China has excess production capacity in its manufacturing industry, especially in the production of electric vehicles and batteries, energy transition equipment (photovoltaic cells, wind turbines, etc.), steel, etc. Because production costs in China are lower than in Europe, and government subsidies allow Chinese manufacturers to sell at low prices, there is a clear threat of Chinese companies gaining significant market share in Europe.

Christine Pelletier, an economist at BNP Paribas, concurs, noting that in light of weak domestic demand in China and the PRC's strategic competition with the EU and the United States, the Chinese government is pursuing an industrial policy of expansion and increasing government subsidies to support economic growth and capacity building. Priority is being given to the high technology and energy transition sectors. With significant government support, these sectors are increasing their production capacity, reducing sales prices and increasing their share of the export market. Technology products are expected to cause more trade conflicts in the coming months.
China's merchandise exports have increased, resulting in a trade surplus that has nearly doubled since 2019 (from $421 billion to $823 billion). China's share of total global merchandise exports in the second half of 2023 was 14.4%. This means that we can talk not only about the restoration of China’s position compared to the pre-pandemic level (13.3% in 2019), but also about some growth.
The BNP expert also believes that the worst is yet to come for Western companies.

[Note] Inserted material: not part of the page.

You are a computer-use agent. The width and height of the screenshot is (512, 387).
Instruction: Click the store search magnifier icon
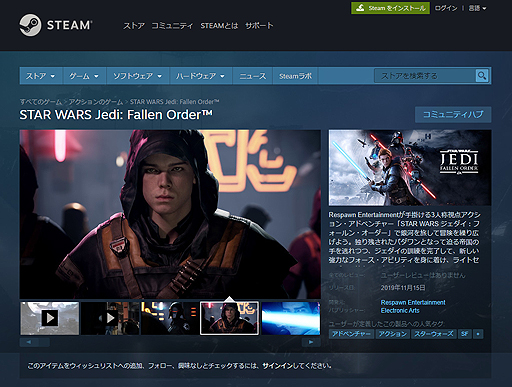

Peltier reports that the data at its disposal suggests that “industrial production and manufacturing capacity in China have continued and will continue to grow, not only in the high-tech and green technology sectors.” The government is supporting the production of goods that do not have high domestic demand through a range of subsidies, tax breaks, loans with soft interest rates and other financial measures. These products are in great demand on the foreign market.